Brussels, April 20, 1998

 

His Excellency Mr. Kofi Annan

United Nations Secretary General

United Nations Plaza

New York,

N.Y. 10017,

USA

 

Subject: Current status of the Rwandan conflict and its solutions.

 

Dear Mr. Secretary General,

We have been pleased by your recent visit to the African Great Lakes region in the beginning of May 1998, and therefore by your increasing interest in the accurate problems of the area.

Your recognition of the responsibility of the international community in the Rwandan crisis is as we believe, a worthwhile step for your organization to stop the repetition of the recent tragic events. We appreciate that the outcome will be for you and the international community a true assessment of the current problems in Rwanda, in order to recognize and assume the ongoing genocide of Hutu populations, to allow more support to the human rights observation in the country, to support for a fair and free justice, and to allow more support to the investigation team in the Democratic Republic of Congo for the fate of Rwandan refugees. May your visit usher in true peace and reconciliation for the suffering people of the African Great Lakes region, in general, and the Rwandan people, in particular.

Your Excellency,

In recent decades, the Rwandan people have seen one cycle of violence after another, today's turmoil being the result of yesterday's social injustices and divisions, and today's injustices and human rights violations being the seeds for tomorrow's violence. The task before the Rwandan society and the international community now is how to break such cycles of violence. Countries in Europe, such as Germany, Italy and others, experienced such cycles of violence too. World War I was followed by World War II. The explanation for those cycles of violence lies primarily in the imbalance of overall social structural conditions put in place after the war. After World War II, the establishment of democratic political institutions in Germany, Italy, and Japan has been the main bedrock for a lasting peace and development.

→ **Exercise objective**
Copy the stretch of the letter to the Secretary General from "Your recognition of" through "people, in particular.", changing "worthwhile" to "valuable".

→ **Provided data**
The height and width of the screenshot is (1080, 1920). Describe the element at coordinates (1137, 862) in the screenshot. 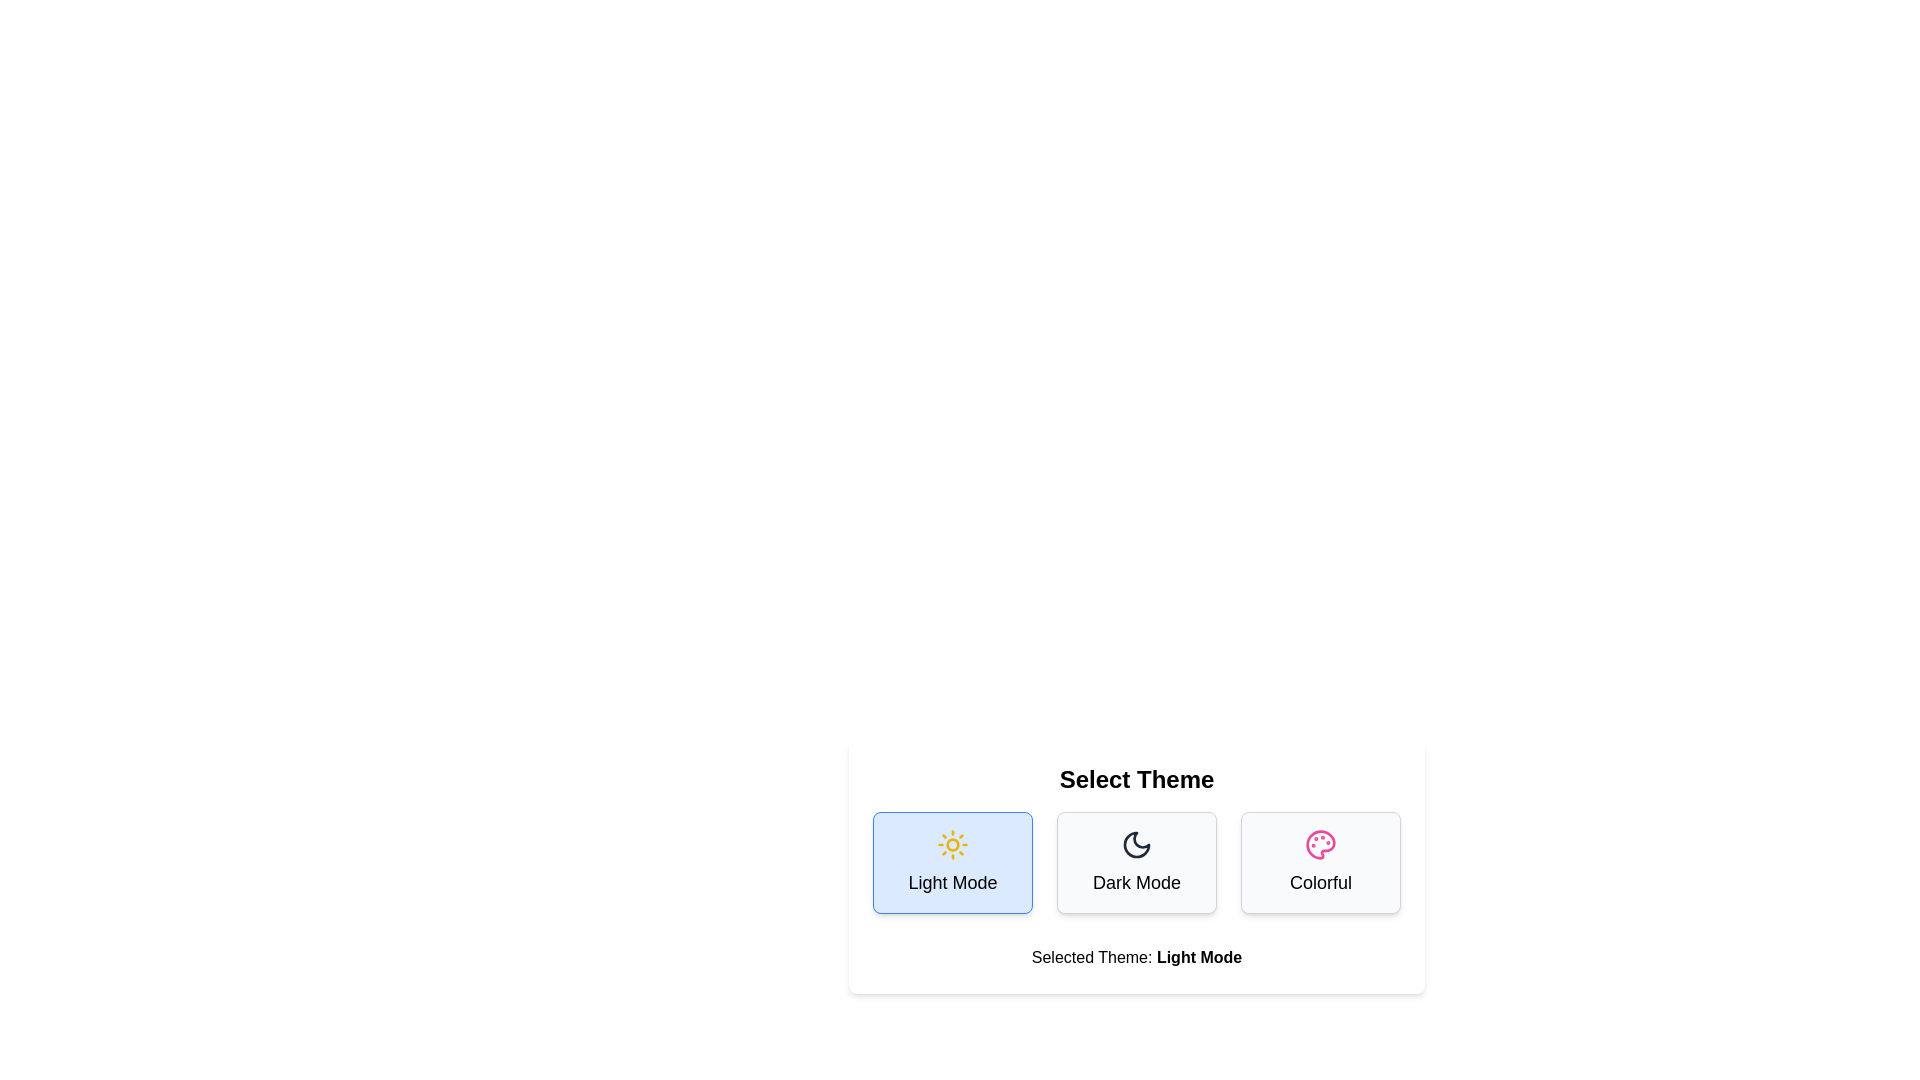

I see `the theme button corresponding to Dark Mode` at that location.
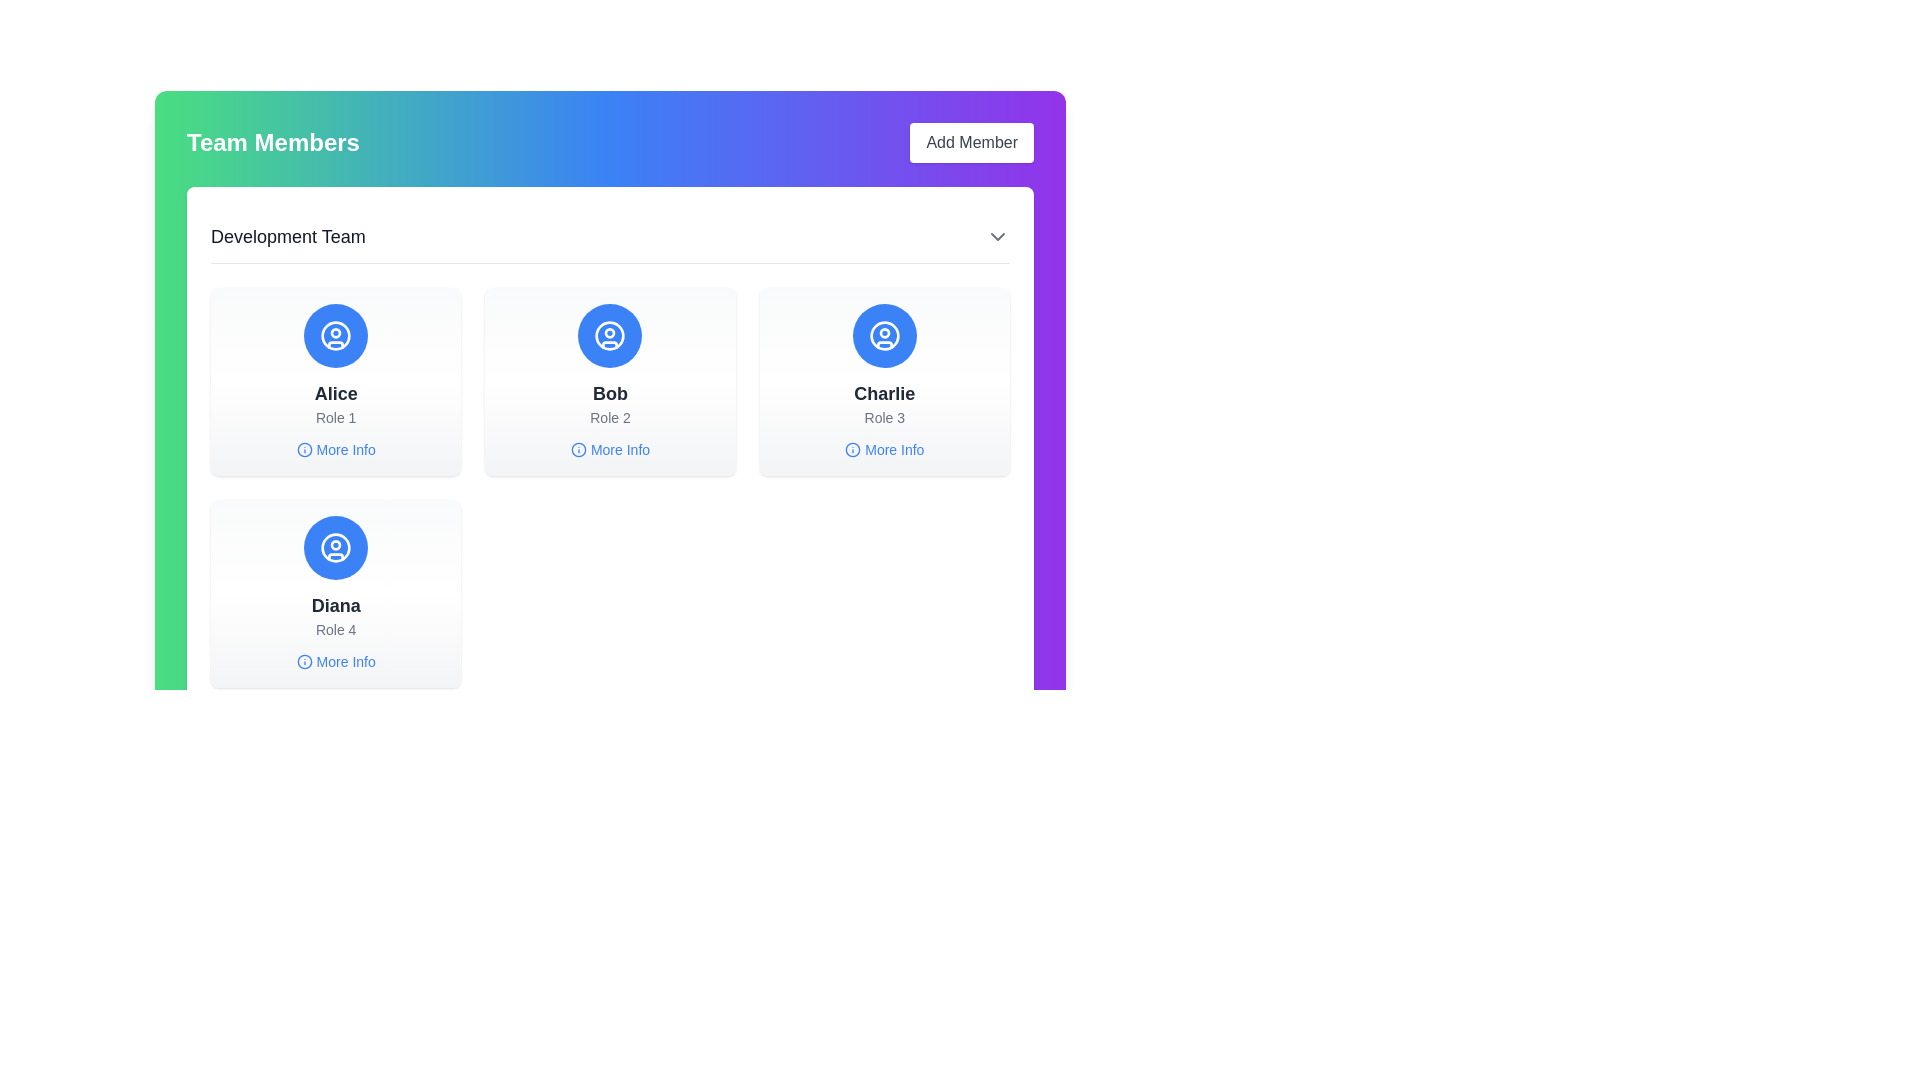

→ **Answer below**
Your recognition of the responsibility of the international community in the Rwandan crisis is as we believe, a valuable step for your organization to stop the repetition of the recent tragic events. We appreciate that the outcome will be for you and the international community a true assessment of the current problems in Rwanda, in order to recognize and assume the ongoing genocide of Hutu populations, to allow more support to the human rights observation in the country, to support for a fair and free justice, and to allow more support to the investigation team in the Democratic Republic of Congo for the fate of Rwandan refugees. May your visit usher in true peace and reconciliation for the suffering people of the African Great Lakes region, in general, and the Rwandan people, in particular.